#### Example 7.14.

Graph \(f(x)=\sin (x)\) and \(g(x)= \sin \left(x - \dfrac{\pi}{4}\right)\) for \(-2\pi \le x \le 2\pi\text{.}\) How is the graph of \(g\) different from the graph of \(f\text{?}\)

## Solution.

The graphs are shown below. The graph of \(g(x)= \sin \left(x - \dfrac{\pi}{4}\right)\) has the same amplitude, midline, and period as the graph of \(f(x)=\sin (x)\text{,}\) but the graph of \(g\) is shifted to the right by \(\dfrac{\pi}{4}\) units, compared to the graph of \(f\text{.}\)

We can see why this shift occurs by studying a table of values for the two functions.

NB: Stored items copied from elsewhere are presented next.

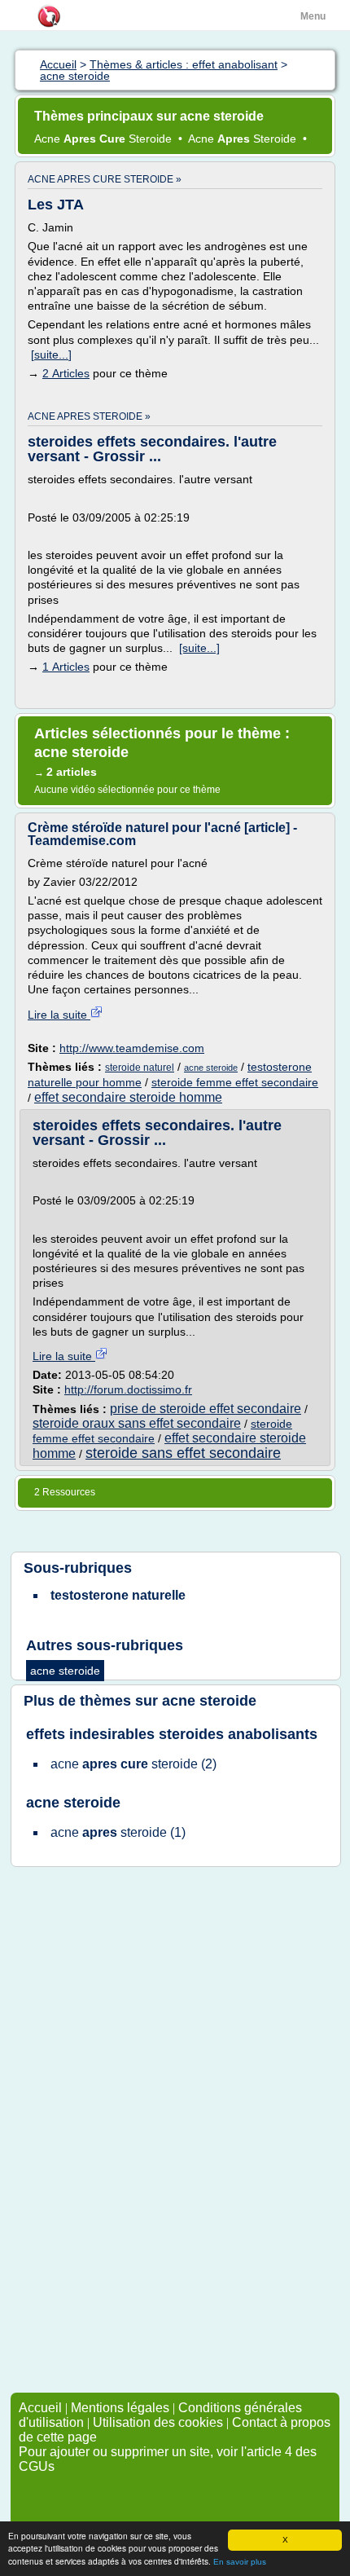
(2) (133, 1764)
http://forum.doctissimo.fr (128, 1389)
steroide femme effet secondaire (234, 1082)
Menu (313, 16)
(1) (118, 1832)
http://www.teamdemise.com (131, 1048)
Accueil (40, 2408)
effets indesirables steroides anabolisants (171, 1734)
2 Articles (66, 373)
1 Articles (66, 666)
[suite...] (51, 354)
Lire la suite (59, 1014)
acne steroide (211, 1067)
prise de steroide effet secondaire (205, 1409)
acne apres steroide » (89, 416)
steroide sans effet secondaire (183, 1453)
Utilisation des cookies (158, 2422)
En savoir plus (239, 2561)
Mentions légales (120, 2408)
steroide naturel (139, 1067)
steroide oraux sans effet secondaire (137, 1423)
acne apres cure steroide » (105, 179)
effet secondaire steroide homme (128, 1097)
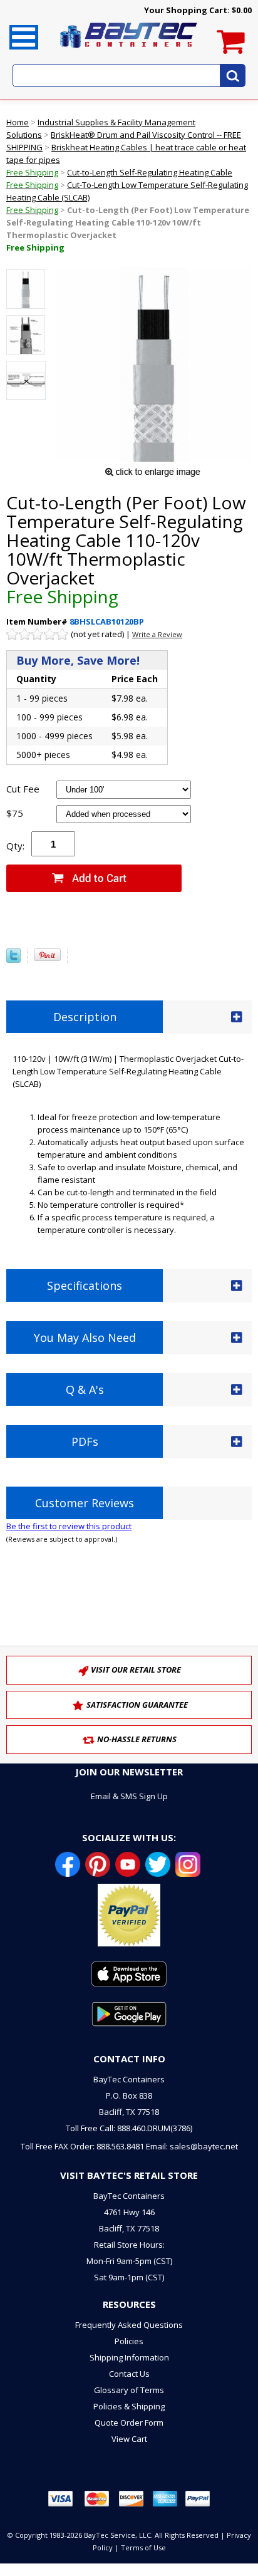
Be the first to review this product (69, 1526)
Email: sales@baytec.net (192, 2146)
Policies (129, 2341)
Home (17, 122)
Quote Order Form (129, 2422)
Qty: (15, 845)
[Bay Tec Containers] (129, 51)
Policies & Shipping (129, 2406)
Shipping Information (129, 2357)
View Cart (129, 2438)
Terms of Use (143, 2547)
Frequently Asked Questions (129, 2324)
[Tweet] (13, 959)
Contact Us (129, 2373)
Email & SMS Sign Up (129, 1796)
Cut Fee (22, 788)
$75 (14, 813)
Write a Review (157, 634)
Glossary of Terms (129, 2390)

\(x\) | \(0\) | \(\dfrac{\pi}{4}\) | \(\dfrac{\pi}{2}\) | \(\dfrac{3\pi}{4}\) | \(\pi\) | \(\dfrac{5\pi}{4}\) | \(\dfrac{3\pi}{2}\) | \(\dfrac{7\pi}{4}\) | \(2\pi\) |

\(f(x)\) | \(0\) | \(\dfrac{\sqrt{2}}{2}\) | \(1\) | \(\dfrac{\sqrt{2}}{2}\) | \(0\) | \(\dfrac{-\sqrt{2}}{2}\) | \(-1\) | \(\dfrac{-\sqrt{2}}{2}\) | \(0\) |

\(g(x)\) | \(\dfrac{-\sqrt{2}}{2}\) | \(0\) | \(\dfrac{\sqrt{2}}{2}\) | \(1\) | \(\dfrac{\sqrt{2}}{2}\) | \(0\) | \(\dfrac{-\sqrt{2}}{2}\) | \(-1\) | \(\dfrac{-\sqrt{2}}{2}\) |

Notice that in the table, \(g\) has the same function values as \(f\text{,}\) but each one is shifted \(\dfrac{\pi}{4}\) units to the right. The same thing happens in the graph: each \(y\)-value appears \(\dfrac{\pi}{4}\) units farther to the right on \(g\) than it does on \(f\text{.}\)